[Saved data entries]
══════
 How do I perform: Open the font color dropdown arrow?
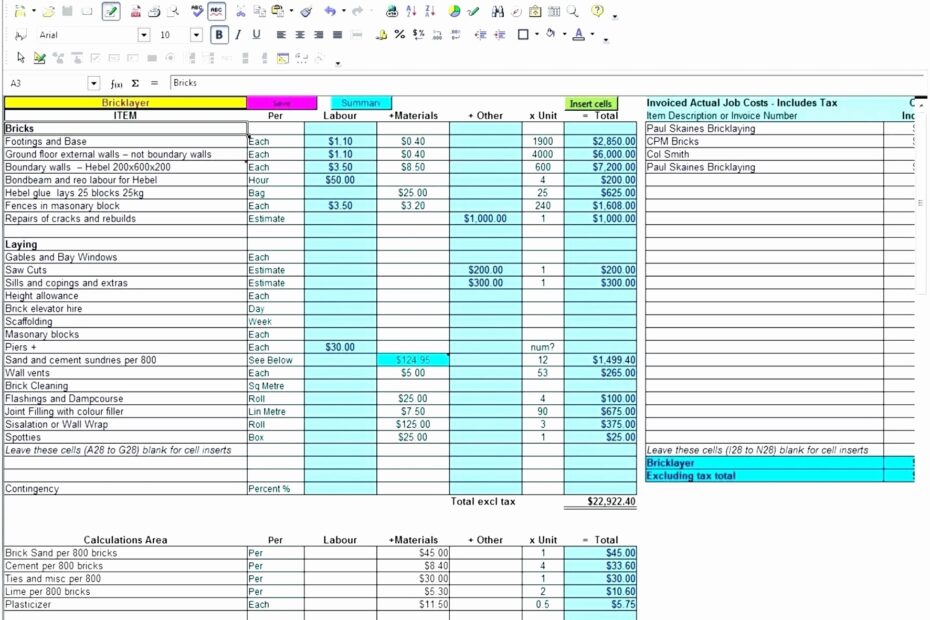pyautogui.click(x=592, y=34)
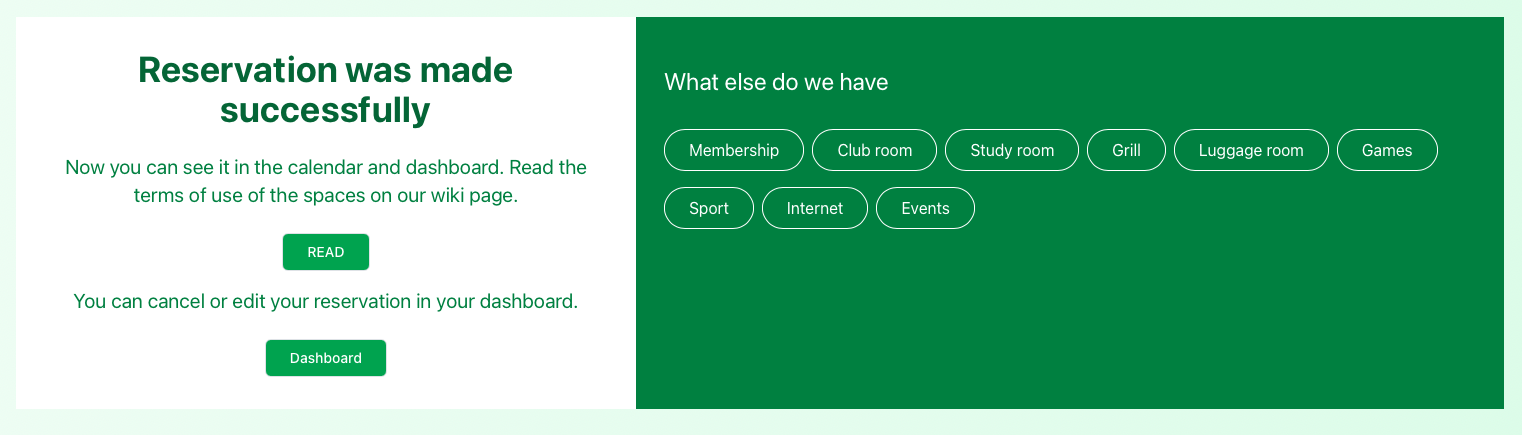Choose the Study room chip

(1012, 150)
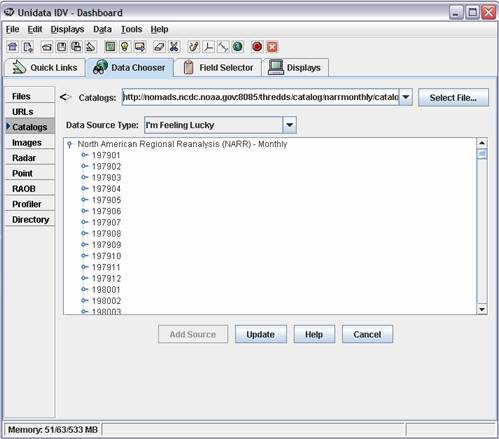The height and width of the screenshot is (439, 499).
Task: Click the eraser icon in the toolbar
Action: coord(159,47)
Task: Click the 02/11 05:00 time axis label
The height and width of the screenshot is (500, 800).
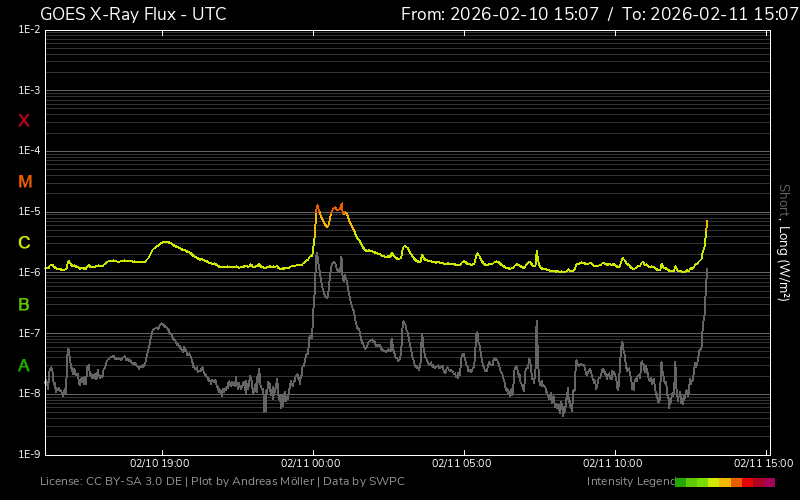Action: coord(462,463)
══════
PROBLEM DESCRIPTION:
Your copy should hold each line above exactly and no pictures at all.

ANSWER TO THE PROBLEM:
 How do I perform: Open the font color dropdown arrow?
pyautogui.click(x=592, y=34)
Choose the Study room chip

(1012, 150)
The height and width of the screenshot is (439, 499).
Task: Click the eraser icon in the toolbar
Action: coord(159,47)
Task: Click the 02/11 05:00 time axis label
The height and width of the screenshot is (500, 800).
Action: coord(462,463)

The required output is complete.